Semantic Type Mapping¶

Mapping table:

semantic_type	is_header	node_class
(any)	True	sayou:Topic
table	False	sayou:Table
code_block	False	sayou:CodeBlock
list_item	False	sayou:ListItem
(other)	False	sayou:Text

Python

print("\n=== Semantic Type Mapping ===")
for node in output.nodes:
    text = str(node.attributes.get("schema:text", ""))[:40]
    print(f"  {node.node_class:22s}  {text!r}")

Parent-Child Relationships¶

When a chunk has parent_id in metadata, the adapter creates a sayou:hasParent relationship — useful for parent-document chunking.

Python

parent_chunks = [
    {
        "content": "Chapter 1: Introduction to Sayou Fabric.",
        "metadata": {"chunk_id": "parent-1", "source": "guide.pdf"},
    },
    {
        "content": "Sayou Fabric consists of eight specialised libraries.",
        "metadata": {
            "chunk_id": "child-1",
            "source": "guide.pdf",
            "parent_id": "parent-1",
        },
    },
    {
        "content": "Each library handles one stage of the data pipeline.",
        "metadata": {
            "chunk_id": "child-2",
            "source": "guide.pdf",
            "parent_id": "parent-1",
        },
    },
]

parent_output = pipeline.run(parent_chunks, strategy="document_chunk")

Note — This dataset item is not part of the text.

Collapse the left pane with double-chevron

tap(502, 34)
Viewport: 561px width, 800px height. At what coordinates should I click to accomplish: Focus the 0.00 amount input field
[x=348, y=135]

print("\n=== Parent-Child Relationships ===")
for node in parent_output.nodes:
    if node.relationships:
        parent_uri = node.relationships.get("sayou:hasParent", [None])[0]
        print(f"  {node.node_id}")
        print(f"    sayou:hasParent → {parent_uri}")
    else:
        print(f"  {node.node_id}  (root)")

Metadata Passthrough¶

Any metadata key not handled by the adapter is stored as meta:<key>. Downstream builders (e.g. CodeGraphBuilder) read these passthrough attrs.

Python

code_chunk = {
    "content": "def process(data): return data",
    "metadata": {
        "chunk_id": "code-001",
        "semantic_type": "code_block",
        "language": "python",
        "line_start": 10,
        "line_end": 11,
    },
}

code_output = pipeline.run([code_chunk], strategy="document_chunk")
node = code_output.nodes[0]

print("\n=== Metadata Passthrough ===")
for k, v in node.attributes.items():
    if k.startswith("meta:"):
        print(f"  {k}: {v}")

Save Results¶

Python

result = {
    "nodes": [
        {
            "node_id": n.node_id,
            "node_class": n.node_class,
            "relationships": n.relationships,
        }
        for n in output.nodes
    ]
}
with open("document_chunk_nodes.json", "w", encoding="utf-8") as f:
    json.dump(result, f, indent=2, ensure_ascii=False)

print(f"\nSaved {len(output.nodes)} node(s) to 'document_chunk_nodes.json'")